Task inputs —
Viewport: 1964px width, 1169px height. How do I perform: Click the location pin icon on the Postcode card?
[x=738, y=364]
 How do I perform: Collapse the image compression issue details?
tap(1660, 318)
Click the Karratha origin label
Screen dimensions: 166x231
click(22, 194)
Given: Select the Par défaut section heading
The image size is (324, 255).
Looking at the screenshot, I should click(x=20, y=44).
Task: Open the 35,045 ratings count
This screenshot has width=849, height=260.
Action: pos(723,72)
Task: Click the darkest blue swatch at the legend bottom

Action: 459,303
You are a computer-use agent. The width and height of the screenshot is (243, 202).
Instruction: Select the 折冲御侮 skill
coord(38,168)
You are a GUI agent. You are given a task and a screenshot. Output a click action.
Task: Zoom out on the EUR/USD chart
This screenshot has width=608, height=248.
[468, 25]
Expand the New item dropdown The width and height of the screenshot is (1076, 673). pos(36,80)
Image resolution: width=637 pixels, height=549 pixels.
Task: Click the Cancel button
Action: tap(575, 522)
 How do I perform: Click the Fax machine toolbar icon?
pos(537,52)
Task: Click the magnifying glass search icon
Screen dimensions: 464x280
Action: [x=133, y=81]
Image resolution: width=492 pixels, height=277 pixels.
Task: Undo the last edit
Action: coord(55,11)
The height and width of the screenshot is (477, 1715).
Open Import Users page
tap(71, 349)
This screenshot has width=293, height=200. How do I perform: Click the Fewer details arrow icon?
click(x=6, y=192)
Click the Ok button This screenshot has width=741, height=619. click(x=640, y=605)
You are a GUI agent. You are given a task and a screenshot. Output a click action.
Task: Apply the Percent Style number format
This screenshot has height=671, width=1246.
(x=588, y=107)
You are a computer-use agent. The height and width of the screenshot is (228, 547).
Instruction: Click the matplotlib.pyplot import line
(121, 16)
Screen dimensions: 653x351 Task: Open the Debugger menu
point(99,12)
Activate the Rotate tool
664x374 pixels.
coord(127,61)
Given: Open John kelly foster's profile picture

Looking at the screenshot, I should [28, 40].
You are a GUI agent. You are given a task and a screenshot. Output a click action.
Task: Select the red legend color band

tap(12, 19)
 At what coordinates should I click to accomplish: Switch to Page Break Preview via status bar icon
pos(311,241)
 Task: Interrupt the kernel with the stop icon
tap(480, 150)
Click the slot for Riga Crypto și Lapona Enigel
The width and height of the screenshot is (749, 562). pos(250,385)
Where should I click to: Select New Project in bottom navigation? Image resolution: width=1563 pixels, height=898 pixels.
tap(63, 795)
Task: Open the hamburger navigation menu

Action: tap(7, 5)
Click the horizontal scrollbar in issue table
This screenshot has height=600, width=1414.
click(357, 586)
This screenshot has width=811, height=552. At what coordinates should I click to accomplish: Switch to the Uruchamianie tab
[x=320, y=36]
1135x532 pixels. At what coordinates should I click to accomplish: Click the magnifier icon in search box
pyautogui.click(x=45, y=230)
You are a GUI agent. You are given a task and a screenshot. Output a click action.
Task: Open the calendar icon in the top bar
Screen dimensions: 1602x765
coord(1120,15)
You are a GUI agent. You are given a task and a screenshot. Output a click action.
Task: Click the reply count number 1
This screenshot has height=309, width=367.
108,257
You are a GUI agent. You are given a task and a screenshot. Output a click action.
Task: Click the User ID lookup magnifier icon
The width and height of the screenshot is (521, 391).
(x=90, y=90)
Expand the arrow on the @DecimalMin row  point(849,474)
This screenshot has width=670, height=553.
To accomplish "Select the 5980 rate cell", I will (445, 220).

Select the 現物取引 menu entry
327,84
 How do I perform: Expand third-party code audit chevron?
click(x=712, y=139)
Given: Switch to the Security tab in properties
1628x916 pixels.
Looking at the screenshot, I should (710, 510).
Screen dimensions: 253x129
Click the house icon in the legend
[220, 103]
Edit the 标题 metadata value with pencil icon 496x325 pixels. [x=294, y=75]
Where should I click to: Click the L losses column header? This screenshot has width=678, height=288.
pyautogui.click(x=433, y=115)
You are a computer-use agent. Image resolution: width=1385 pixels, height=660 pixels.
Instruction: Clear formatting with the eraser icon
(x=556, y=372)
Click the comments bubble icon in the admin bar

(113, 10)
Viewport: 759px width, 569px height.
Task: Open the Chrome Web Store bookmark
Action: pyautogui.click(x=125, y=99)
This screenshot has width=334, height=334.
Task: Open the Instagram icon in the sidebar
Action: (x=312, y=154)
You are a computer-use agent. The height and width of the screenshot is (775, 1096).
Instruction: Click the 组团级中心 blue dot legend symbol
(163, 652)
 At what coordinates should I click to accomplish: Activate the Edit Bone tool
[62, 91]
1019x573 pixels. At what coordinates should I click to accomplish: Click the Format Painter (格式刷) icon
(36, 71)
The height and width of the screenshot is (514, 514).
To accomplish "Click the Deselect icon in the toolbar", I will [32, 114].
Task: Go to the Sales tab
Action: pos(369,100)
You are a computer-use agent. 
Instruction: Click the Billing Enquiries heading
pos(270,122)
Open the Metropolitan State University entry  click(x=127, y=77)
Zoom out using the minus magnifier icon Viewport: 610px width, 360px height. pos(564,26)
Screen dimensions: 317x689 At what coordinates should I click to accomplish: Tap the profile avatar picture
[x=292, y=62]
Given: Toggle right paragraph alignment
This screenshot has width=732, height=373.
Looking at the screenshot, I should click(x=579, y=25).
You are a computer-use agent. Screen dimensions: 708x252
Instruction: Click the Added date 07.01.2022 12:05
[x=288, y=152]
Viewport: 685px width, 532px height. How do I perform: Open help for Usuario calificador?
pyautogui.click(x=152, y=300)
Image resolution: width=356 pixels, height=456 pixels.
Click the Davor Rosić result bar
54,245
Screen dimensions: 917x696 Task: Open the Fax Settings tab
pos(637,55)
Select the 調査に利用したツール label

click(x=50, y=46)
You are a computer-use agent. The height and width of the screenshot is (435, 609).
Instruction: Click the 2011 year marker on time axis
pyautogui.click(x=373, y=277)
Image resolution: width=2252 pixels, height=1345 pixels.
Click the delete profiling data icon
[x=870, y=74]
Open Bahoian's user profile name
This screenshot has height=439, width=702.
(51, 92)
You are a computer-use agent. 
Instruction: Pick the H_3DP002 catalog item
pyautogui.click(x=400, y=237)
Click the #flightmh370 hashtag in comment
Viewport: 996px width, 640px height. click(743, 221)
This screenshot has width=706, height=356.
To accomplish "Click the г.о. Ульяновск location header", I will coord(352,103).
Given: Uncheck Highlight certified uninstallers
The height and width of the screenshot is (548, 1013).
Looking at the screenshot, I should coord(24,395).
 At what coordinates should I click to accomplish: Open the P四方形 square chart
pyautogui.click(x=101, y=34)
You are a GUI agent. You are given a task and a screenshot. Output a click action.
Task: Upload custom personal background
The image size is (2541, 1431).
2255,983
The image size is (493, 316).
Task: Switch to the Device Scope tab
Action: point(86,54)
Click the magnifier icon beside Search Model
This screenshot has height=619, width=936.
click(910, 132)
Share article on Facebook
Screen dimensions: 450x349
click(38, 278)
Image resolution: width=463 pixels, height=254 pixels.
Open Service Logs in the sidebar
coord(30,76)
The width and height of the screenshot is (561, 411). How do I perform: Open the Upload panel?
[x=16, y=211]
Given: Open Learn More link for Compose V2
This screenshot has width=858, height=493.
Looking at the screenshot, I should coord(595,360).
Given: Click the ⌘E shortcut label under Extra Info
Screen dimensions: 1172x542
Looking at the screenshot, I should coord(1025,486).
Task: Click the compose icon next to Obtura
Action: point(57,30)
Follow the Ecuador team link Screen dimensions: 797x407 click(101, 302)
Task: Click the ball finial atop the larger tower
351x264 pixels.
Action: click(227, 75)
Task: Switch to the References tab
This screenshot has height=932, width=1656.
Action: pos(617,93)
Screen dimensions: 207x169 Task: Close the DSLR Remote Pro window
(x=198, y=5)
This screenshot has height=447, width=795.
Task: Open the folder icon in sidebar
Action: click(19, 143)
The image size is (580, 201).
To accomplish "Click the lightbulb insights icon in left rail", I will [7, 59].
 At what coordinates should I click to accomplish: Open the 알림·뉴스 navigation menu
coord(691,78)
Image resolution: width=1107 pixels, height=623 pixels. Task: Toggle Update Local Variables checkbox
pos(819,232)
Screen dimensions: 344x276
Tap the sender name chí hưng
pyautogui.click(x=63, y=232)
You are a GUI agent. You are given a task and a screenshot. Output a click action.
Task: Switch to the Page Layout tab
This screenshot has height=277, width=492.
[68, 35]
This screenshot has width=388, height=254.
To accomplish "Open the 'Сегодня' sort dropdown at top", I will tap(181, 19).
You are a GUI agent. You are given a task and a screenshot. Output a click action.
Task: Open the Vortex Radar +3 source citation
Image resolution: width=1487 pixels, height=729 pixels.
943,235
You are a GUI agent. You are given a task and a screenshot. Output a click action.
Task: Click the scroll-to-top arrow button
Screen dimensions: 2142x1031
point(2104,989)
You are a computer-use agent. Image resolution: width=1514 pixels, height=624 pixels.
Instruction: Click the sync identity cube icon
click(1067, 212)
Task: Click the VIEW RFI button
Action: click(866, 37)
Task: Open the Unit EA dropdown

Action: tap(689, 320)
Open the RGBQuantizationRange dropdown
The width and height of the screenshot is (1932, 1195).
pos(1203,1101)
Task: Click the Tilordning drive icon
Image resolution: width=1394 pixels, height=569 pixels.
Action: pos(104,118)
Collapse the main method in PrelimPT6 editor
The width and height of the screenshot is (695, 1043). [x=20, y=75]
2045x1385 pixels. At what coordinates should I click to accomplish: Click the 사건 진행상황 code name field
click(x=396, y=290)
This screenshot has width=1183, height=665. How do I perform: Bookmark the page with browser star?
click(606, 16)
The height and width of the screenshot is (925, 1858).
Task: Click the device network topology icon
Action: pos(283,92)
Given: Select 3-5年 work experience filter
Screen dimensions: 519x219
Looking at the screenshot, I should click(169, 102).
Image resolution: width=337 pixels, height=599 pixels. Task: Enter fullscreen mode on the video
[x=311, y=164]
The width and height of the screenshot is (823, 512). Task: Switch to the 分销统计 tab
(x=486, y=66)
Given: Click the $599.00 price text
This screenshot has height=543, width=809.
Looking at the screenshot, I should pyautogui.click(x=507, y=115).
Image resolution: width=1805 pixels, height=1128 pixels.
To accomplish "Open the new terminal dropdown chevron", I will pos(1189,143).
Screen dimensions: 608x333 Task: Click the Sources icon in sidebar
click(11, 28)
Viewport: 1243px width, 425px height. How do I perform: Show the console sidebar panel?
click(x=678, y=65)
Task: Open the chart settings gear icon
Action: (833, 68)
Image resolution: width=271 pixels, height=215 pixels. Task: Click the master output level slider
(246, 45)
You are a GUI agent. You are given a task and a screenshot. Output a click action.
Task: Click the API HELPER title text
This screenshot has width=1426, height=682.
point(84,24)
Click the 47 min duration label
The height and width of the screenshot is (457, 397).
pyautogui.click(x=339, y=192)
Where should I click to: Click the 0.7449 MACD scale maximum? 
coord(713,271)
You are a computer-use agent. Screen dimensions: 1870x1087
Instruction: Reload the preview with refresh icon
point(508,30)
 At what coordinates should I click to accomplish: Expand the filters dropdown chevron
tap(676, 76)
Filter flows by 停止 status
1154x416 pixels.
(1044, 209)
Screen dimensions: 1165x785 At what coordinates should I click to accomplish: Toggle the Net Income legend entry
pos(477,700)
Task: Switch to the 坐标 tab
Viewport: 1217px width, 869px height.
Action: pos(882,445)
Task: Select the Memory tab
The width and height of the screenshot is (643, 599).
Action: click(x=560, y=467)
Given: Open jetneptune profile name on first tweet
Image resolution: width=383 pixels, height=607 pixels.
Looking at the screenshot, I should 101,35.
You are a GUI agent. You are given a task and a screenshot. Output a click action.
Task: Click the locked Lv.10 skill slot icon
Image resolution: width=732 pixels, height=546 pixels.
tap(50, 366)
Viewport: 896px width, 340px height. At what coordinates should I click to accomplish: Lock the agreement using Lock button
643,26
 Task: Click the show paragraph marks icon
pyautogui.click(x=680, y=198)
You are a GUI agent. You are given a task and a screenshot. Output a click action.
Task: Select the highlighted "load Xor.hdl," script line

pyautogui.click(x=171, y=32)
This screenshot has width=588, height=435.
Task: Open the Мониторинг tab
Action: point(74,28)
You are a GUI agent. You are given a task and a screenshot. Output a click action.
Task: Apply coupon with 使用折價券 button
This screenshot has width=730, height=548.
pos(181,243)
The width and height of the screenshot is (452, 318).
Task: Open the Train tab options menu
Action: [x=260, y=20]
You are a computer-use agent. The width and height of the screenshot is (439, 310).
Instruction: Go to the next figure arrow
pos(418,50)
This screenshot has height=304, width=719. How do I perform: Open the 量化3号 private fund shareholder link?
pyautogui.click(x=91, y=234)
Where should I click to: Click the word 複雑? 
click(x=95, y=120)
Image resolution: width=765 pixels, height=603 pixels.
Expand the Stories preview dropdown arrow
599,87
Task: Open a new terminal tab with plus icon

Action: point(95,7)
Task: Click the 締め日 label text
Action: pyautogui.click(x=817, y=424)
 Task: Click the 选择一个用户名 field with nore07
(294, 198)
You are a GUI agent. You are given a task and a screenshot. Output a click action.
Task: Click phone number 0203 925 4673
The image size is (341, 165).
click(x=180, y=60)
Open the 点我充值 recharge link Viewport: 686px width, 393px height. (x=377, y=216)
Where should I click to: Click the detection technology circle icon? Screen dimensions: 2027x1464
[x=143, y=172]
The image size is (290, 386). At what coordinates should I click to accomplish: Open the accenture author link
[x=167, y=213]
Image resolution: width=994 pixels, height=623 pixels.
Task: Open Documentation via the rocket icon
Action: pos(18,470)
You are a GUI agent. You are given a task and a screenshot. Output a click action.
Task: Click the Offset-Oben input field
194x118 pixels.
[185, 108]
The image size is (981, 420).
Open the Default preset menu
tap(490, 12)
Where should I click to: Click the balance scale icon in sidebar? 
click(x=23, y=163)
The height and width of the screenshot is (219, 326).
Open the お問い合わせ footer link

Exercise directions —
Reproduce the listing above word for word, from its first line up to and including the line with "coord(38,168)".

Response to this task —
Viewport: 1964px width, 1169px height. How do I perform: Click the location pin icon on the Postcode card?
[x=738, y=364]
 How do I perform: Collapse the image compression issue details?
tap(1660, 318)
Click the Karratha origin label
Screen dimensions: 166x231
click(22, 194)
Given: Select the Par défaut section heading
The image size is (324, 255).
Looking at the screenshot, I should click(x=20, y=44).
Task: Open the 35,045 ratings count
This screenshot has width=849, height=260.
Action: pos(723,72)
Task: Click the darkest blue swatch at the legend bottom

Action: 459,303
You are a computer-use agent. The width and height of the screenshot is (243, 202).
Instruction: Select the 折冲御侮 skill
coord(38,168)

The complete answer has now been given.